Ashton Applewhite, Author

Unfortunately, he says, counter to this notion, ageism is real thing. Culturally, just look at how birthday cards so often lament the idea of getting ‘over the hill’, as though it were some fault of the individual in question. More practically, one survey, by the American Association of Retired People, found that a large majority of people over the age of just 45 say they’ve either been personally affected by, or know of age discrimination occurring at their workplace – discrimination which is notoriously hard to prove but which has serious impact: a 2019 study shows the chances of someone over 50 who loses their job earning the same salary in their next job are virtually nil.

Capitalising on Ageism

And then there is the more every day, subtle ageism found, for example, in comments about succession – the idea that older people should move aside to make way for younger people; consumption – that they shouldn’t consume so many scarce resources, the likes of health care – a horrendous notion that surfaced during the Covid pandemic; identity – countering that older people shouldn’t ‘act’ young; or even simply in an open questioning of older people’s relevance.

> **WHAT TO DO**
• A. From the text on ageism, reproduce word for word the part that opens with the words containing "Ashton Applewhite, Author" and closes with "are virtually nil.".
• B. Summarize the text on ageism in two sentences.

Screenshot grounding data:

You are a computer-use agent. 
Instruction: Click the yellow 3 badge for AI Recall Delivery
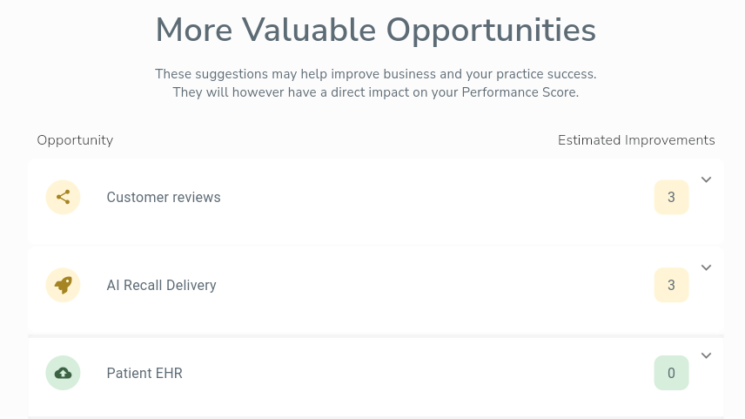[x=671, y=285]
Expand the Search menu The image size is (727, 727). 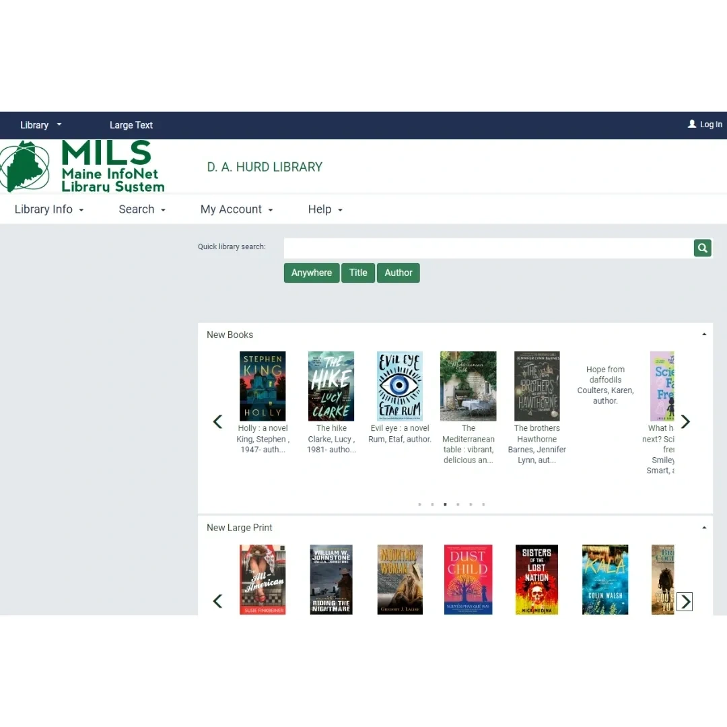[x=142, y=209]
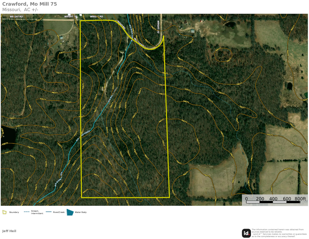Image resolution: width=309 pixels, height=239 pixels.
Task: Click the 'Jeff Heil' name text
Action: pos(9,231)
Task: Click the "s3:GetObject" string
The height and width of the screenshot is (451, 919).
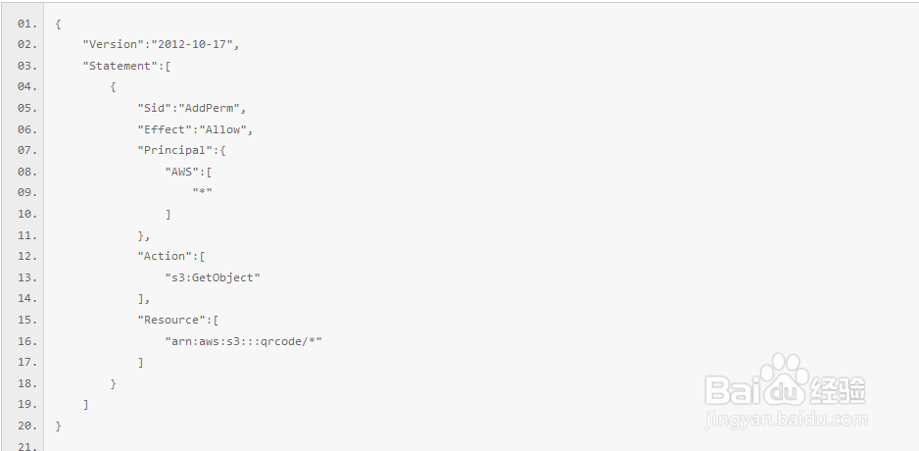Action: 213,277
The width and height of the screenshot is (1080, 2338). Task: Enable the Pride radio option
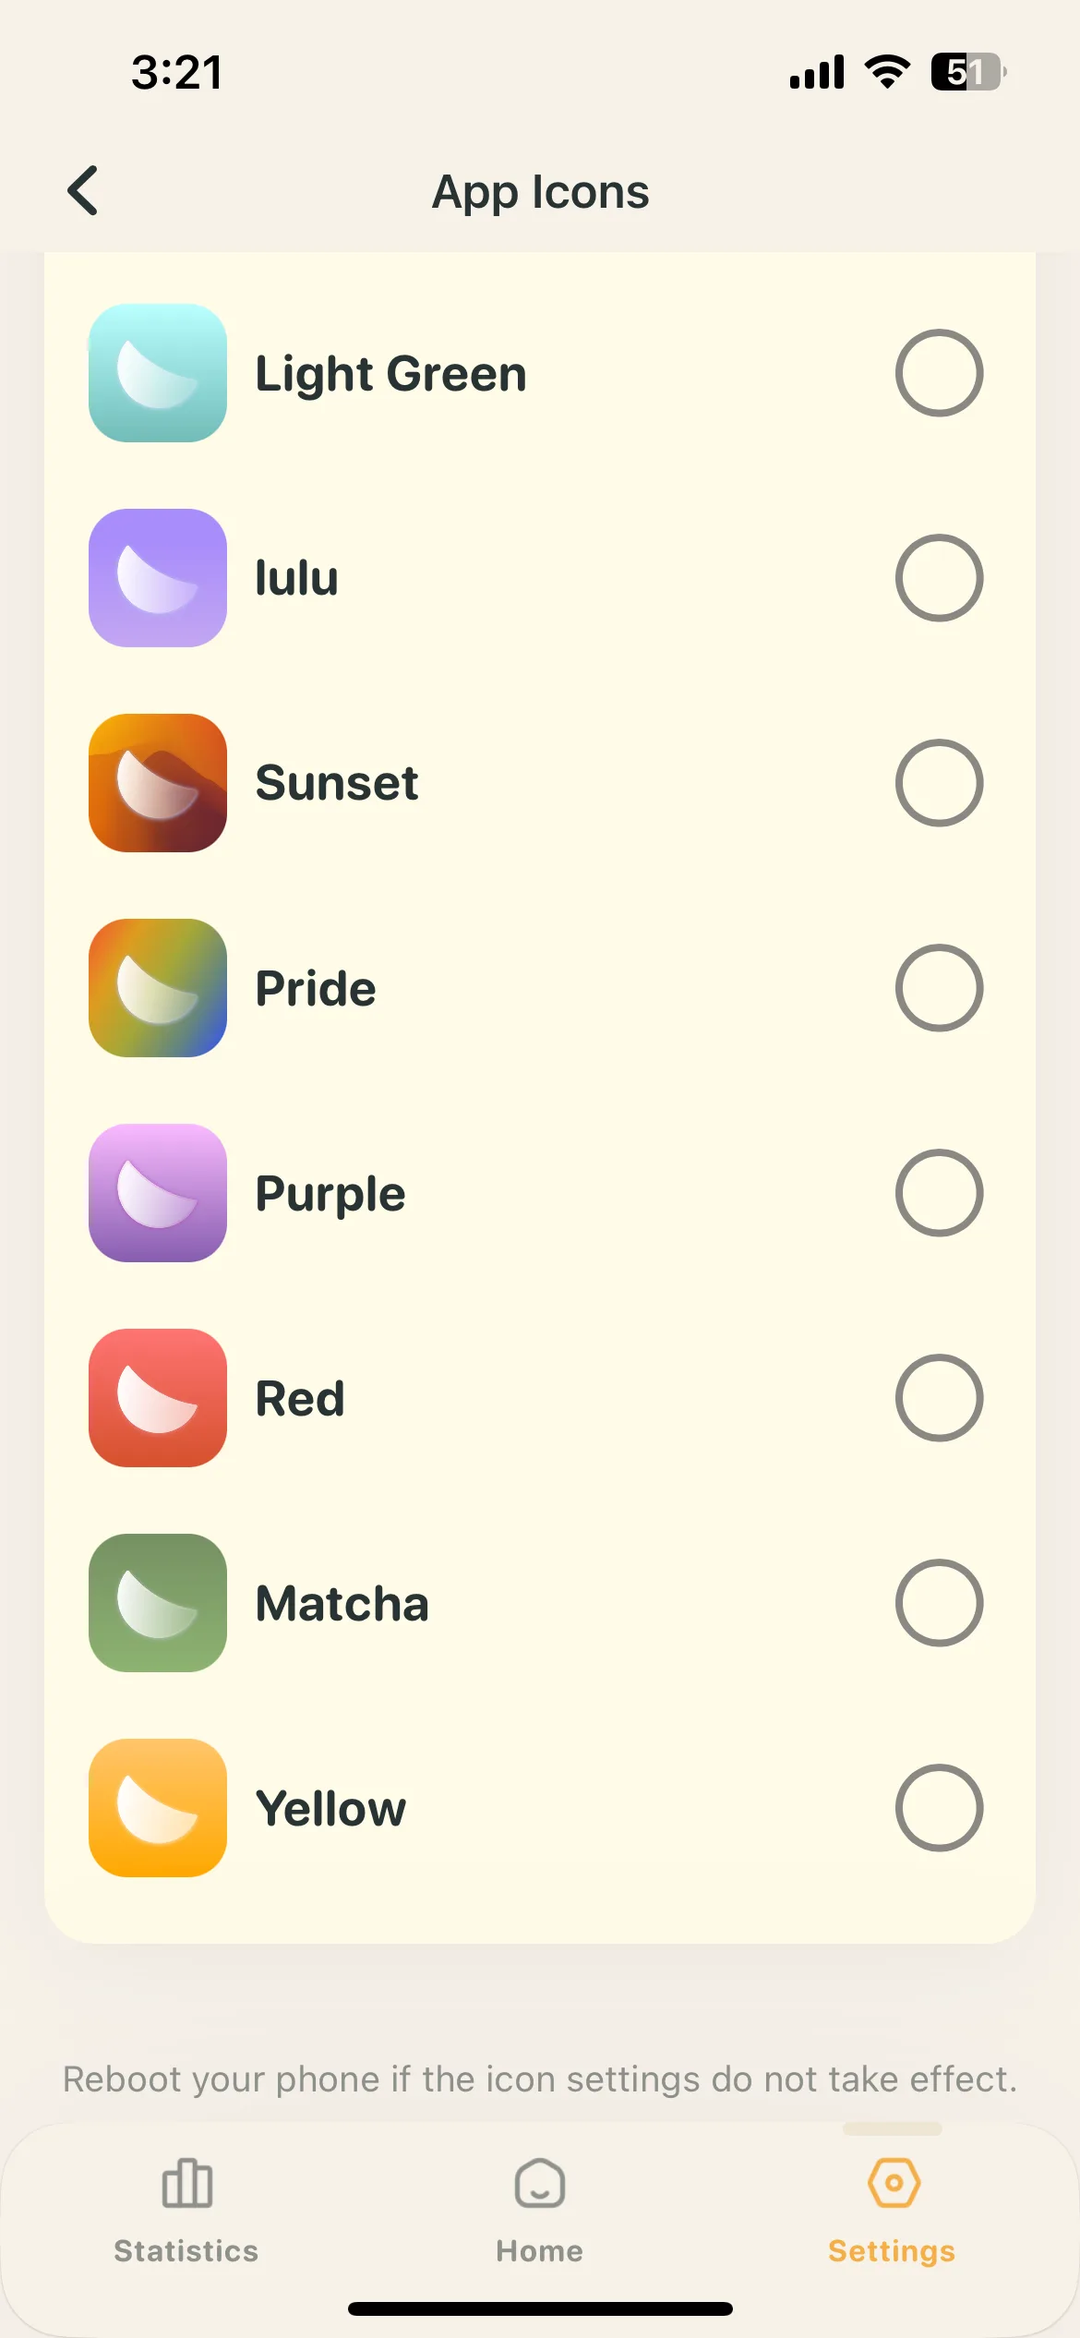939,988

> **SOLUTION LIST**
• A.
Ashton Applewhite, Author

Unfortunately, he says, counter to this notion, ageism is real thing. Culturally, just look at how birthday cards so often lament the idea of getting ‘over the hill’, as though it were some fault of the individual in question. More practically, one survey, by the American Association of Retired People, found that a large majority of people over the age of just 45 say they’ve either been personally affected by, or know of age discrimination occurring at their workplace – discrimination which is notoriously hard to prove but which has serious impact: a 2019 study shows the chances of someone over 50 who loses their job earning the same salary in their next job are virtually nil.

• B. Ageism is real, from birthday cards that lament getting "over the hill" to a survey by the American Association of Retired People in which a large majority of people over 45 reported being affected by, or knowing of, workplace age discrimination. A 2019 study found that people over 50 who lose their job have virtually no chance of earning the same salary again, and subtler everyday ageism shows up in comments about succession, consumption, identity, and older people's relevance.